### REQUIRED WORK
Every record needs to be set down again without a single difference.

### Data items
[Start of section]

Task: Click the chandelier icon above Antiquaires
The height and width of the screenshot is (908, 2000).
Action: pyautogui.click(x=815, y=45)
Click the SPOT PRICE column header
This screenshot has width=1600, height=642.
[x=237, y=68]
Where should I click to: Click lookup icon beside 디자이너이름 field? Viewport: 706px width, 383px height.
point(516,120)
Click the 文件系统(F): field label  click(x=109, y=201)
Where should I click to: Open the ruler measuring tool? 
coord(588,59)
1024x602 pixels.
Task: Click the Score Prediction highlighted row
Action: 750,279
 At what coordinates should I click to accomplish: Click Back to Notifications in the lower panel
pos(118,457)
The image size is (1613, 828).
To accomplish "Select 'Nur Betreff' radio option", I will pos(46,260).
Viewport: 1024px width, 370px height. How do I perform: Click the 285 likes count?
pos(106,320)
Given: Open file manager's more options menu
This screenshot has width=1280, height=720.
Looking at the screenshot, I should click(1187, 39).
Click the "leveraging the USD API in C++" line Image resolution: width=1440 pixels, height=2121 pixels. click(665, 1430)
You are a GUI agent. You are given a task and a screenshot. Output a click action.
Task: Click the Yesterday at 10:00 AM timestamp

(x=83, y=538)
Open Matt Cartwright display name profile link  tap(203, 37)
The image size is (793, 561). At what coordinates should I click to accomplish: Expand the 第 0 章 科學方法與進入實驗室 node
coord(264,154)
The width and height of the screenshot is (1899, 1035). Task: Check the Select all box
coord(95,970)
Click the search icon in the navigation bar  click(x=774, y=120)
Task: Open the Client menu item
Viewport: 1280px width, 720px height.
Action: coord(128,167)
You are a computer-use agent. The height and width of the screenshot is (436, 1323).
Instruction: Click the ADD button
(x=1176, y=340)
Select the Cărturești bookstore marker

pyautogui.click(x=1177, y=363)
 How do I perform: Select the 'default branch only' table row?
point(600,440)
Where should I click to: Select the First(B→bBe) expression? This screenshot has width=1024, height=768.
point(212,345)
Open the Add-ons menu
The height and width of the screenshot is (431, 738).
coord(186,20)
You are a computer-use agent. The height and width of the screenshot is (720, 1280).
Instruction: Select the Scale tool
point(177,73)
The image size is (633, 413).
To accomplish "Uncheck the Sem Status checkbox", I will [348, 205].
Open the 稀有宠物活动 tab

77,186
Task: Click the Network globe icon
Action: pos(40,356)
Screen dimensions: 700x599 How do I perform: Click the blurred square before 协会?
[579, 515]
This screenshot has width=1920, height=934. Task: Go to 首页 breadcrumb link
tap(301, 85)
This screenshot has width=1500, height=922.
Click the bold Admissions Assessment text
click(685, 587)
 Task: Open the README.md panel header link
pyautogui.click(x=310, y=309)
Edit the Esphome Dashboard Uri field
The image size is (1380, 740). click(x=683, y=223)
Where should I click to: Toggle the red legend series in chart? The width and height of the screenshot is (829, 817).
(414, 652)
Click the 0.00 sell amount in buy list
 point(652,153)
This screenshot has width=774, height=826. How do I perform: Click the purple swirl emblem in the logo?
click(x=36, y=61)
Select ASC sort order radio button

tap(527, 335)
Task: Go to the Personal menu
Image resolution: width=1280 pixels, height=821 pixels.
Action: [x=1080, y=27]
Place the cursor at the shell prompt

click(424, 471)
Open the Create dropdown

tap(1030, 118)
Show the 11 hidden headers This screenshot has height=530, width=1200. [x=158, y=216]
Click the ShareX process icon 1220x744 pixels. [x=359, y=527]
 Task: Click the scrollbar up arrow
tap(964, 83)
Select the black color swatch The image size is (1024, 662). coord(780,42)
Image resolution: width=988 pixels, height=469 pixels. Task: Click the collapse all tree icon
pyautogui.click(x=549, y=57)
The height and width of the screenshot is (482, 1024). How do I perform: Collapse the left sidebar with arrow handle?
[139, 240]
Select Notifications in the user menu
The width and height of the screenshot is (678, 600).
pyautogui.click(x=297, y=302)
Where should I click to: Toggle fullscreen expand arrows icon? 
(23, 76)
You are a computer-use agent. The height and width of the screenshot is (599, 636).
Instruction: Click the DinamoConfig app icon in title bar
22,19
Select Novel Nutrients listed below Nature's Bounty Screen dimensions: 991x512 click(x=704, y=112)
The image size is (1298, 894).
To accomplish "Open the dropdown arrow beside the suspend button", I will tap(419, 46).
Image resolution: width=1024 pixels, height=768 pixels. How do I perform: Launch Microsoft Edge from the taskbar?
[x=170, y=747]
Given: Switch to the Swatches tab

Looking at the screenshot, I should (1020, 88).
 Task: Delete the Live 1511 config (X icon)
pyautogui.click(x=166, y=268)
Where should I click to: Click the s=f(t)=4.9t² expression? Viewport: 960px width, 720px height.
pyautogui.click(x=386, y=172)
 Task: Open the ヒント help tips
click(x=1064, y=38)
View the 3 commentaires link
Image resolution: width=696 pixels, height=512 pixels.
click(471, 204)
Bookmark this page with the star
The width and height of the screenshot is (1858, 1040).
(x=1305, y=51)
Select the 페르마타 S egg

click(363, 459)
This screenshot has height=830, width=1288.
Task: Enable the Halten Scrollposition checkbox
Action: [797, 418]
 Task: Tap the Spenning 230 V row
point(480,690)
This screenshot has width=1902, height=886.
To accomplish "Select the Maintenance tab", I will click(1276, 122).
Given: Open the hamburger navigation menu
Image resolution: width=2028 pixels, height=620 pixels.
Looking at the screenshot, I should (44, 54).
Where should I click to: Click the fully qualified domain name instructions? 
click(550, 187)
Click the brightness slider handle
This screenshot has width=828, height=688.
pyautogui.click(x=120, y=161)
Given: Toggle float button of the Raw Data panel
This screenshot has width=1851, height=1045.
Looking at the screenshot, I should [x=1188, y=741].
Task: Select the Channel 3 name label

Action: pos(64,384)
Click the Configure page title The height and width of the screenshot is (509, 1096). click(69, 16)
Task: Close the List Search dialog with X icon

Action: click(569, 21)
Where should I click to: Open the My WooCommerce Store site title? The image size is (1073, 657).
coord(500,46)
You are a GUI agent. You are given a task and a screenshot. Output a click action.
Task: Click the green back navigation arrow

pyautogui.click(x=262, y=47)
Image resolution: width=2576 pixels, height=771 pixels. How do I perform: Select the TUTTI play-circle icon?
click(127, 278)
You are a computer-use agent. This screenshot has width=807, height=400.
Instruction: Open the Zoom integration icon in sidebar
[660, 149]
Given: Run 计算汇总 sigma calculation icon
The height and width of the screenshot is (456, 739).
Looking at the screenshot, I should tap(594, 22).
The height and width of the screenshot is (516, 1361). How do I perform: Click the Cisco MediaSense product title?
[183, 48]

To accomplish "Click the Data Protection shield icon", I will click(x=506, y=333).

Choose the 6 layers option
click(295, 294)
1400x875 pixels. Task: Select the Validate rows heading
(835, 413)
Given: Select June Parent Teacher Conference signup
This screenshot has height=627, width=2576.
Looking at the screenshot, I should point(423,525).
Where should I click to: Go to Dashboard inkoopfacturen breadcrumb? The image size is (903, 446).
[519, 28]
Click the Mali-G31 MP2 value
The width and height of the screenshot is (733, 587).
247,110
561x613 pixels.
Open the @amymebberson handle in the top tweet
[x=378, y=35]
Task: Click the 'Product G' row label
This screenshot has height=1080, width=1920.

[End of section]

### YOUR RESPONSE
Task: Click the chandelier icon above Antiquaires
The height and width of the screenshot is (908, 2000).
Action: pyautogui.click(x=815, y=45)
Click the SPOT PRICE column header
This screenshot has width=1600, height=642.
[x=237, y=68]
Where should I click to: Click lookup icon beside 디자이너이름 field? Viewport: 706px width, 383px height.
point(516,120)
Click the 文件系统(F): field label  click(x=109, y=201)
Where should I click to: Open the ruler measuring tool? 
coord(588,59)
1024x602 pixels.
Task: Click the Score Prediction highlighted row
Action: 750,279
 At what coordinates should I click to accomplish: Click Back to Notifications in the lower panel
pos(118,457)
The image size is (1613, 828).
To accomplish "Select 'Nur Betreff' radio option", I will pos(46,260).
Viewport: 1024px width, 370px height. How do I perform: Click the 285 likes count?
pos(106,320)
Given: Open file manager's more options menu
This screenshot has width=1280, height=720.
Looking at the screenshot, I should click(1187, 39).
Click the "leveraging the USD API in C++" line Image resolution: width=1440 pixels, height=2121 pixels. click(665, 1430)
You are a GUI agent. You are given a task and a screenshot. Output a click action.
Task: Click the Yesterday at 10:00 AM timestamp

(x=83, y=538)
Open Matt Cartwright display name profile link  tap(203, 37)
The image size is (793, 561). At what coordinates should I click to accomplish: Expand the 第 0 章 科學方法與進入實驗室 node
coord(264,154)
The width and height of the screenshot is (1899, 1035). Task: Check the Select all box
coord(95,970)
Click the search icon in the navigation bar  click(x=774, y=120)
Task: Open the Client menu item
Viewport: 1280px width, 720px height.
Action: coord(128,167)
You are a computer-use agent. The height and width of the screenshot is (436, 1323).
Instruction: Click the ADD button
(x=1176, y=340)
Select the Cărturești bookstore marker

pyautogui.click(x=1177, y=363)
 How do I perform: Select the 'default branch only' table row?
point(600,440)
Where should I click to: Select the First(B→bBe) expression? This screenshot has width=1024, height=768.
point(212,345)
Open the Add-ons menu
The height and width of the screenshot is (431, 738).
coord(186,20)
You are a computer-use agent. The height and width of the screenshot is (720, 1280).
Instruction: Select the Scale tool
point(177,73)
The image size is (633, 413).
To accomplish "Uncheck the Sem Status checkbox", I will [348, 205].
Open the 稀有宠物活动 tab

77,186
Task: Click the Network globe icon
Action: pos(40,356)
Screen dimensions: 700x599 How do I perform: Click the blurred square before 协会?
[579, 515]
This screenshot has width=1920, height=934. Task: Go to 首页 breadcrumb link
tap(301, 85)
This screenshot has width=1500, height=922.
Click the bold Admissions Assessment text
click(685, 587)
 Task: Open the README.md panel header link
pyautogui.click(x=310, y=309)
Edit the Esphome Dashboard Uri field
The image size is (1380, 740). click(x=683, y=223)
Where should I click to: Toggle the red legend series in chart? The width and height of the screenshot is (829, 817).
(414, 652)
Click the 0.00 sell amount in buy list
 point(652,153)
This screenshot has width=774, height=826. How do I perform: Click the purple swirl emblem in the logo?
click(x=36, y=61)
Select ASC sort order radio button

tap(527, 335)
Task: Go to the Personal menu
Image resolution: width=1280 pixels, height=821 pixels.
Action: [x=1080, y=27]
Place the cursor at the shell prompt

click(424, 471)
Open the Create dropdown

tap(1030, 118)
Show the 11 hidden headers This screenshot has height=530, width=1200. [x=158, y=216]
Click the ShareX process icon 1220x744 pixels. [x=359, y=527]
 Task: Click the scrollbar up arrow
tap(964, 83)
Select the black color swatch The image size is (1024, 662). coord(780,42)
Image resolution: width=988 pixels, height=469 pixels. Task: Click the collapse all tree icon
pyautogui.click(x=549, y=57)
The height and width of the screenshot is (482, 1024). How do I perform: Collapse the left sidebar with arrow handle?
[139, 240]
Select Notifications in the user menu
The width and height of the screenshot is (678, 600).
pyautogui.click(x=297, y=302)
Where should I click to: Toggle fullscreen expand arrows icon? 
(23, 76)
You are a computer-use agent. The height and width of the screenshot is (599, 636).
Instruction: Click the DinamoConfig app icon in title bar
22,19
Select Novel Nutrients listed below Nature's Bounty Screen dimensions: 991x512 click(x=704, y=112)
The image size is (1298, 894).
To accomplish "Open the dropdown arrow beside the suspend button", I will tap(419, 46).
Image resolution: width=1024 pixels, height=768 pixels. How do I perform: Launch Microsoft Edge from the taskbar?
[x=170, y=747]
Given: Switch to the Swatches tab

Looking at the screenshot, I should (1020, 88).
 Task: Delete the Live 1511 config (X icon)
pyautogui.click(x=166, y=268)
Where should I click to: Click the s=f(t)=4.9t² expression? Viewport: 960px width, 720px height.
pyautogui.click(x=386, y=172)
 Task: Open the ヒント help tips
click(x=1064, y=38)
View the 3 commentaires link
Image resolution: width=696 pixels, height=512 pixels.
click(471, 204)
Bookmark this page with the star
The width and height of the screenshot is (1858, 1040).
(x=1305, y=51)
Select the 페르마타 S egg

click(363, 459)
This screenshot has height=830, width=1288.
Task: Enable the Halten Scrollposition checkbox
Action: [797, 418]
 Task: Tap the Spenning 230 V row
point(480,690)
This screenshot has width=1902, height=886.
To accomplish "Select the Maintenance tab", I will click(1276, 122).
Given: Open the hamburger navigation menu
Image resolution: width=2028 pixels, height=620 pixels.
Looking at the screenshot, I should (44, 54).
Where should I click to: Click the fully qualified domain name instructions? 
click(550, 187)
Click the brightness slider handle
This screenshot has width=828, height=688.
pyautogui.click(x=120, y=161)
Given: Toggle float button of the Raw Data panel
This screenshot has width=1851, height=1045.
Looking at the screenshot, I should [x=1188, y=741].
Task: Select the Channel 3 name label

Action: pos(64,384)
Click the Configure page title The height and width of the screenshot is (509, 1096). click(69, 16)
Task: Close the List Search dialog with X icon

Action: click(569, 21)
Where should I click to: Open the My WooCommerce Store site title? The image size is (1073, 657).
coord(500,46)
You are a GUI agent. You are given a task and a screenshot. Output a click action.
Task: Click the green back navigation arrow

pyautogui.click(x=262, y=47)
Image resolution: width=2576 pixels, height=771 pixels. How do I perform: Select the TUTTI play-circle icon?
click(127, 278)
You are a computer-use agent. This screenshot has width=807, height=400.
Instruction: Open the Zoom integration icon in sidebar
[660, 149]
Given: Run 计算汇总 sigma calculation icon
The height and width of the screenshot is (456, 739).
Looking at the screenshot, I should tap(594, 22).
The height and width of the screenshot is (516, 1361). How do I perform: Click the Cisco MediaSense product title?
[183, 48]

To accomplish "Click the Data Protection shield icon", I will click(x=506, y=333).

Choose the 6 layers option
click(295, 294)
1400x875 pixels. Task: Select the Validate rows heading
(835, 413)
Given: Select June Parent Teacher Conference signup
This screenshot has height=627, width=2576.
Looking at the screenshot, I should point(423,525).
Where should I click to: Go to Dashboard inkoopfacturen breadcrumb? The image size is (903, 446).
[519, 28]
Click the Mali-G31 MP2 value
The width and height of the screenshot is (733, 587).
247,110
561x613 pixels.
Open the @amymebberson handle in the top tweet
[x=378, y=35]
Task: Click the 'Product G' row label
This screenshot has height=1080, width=1920.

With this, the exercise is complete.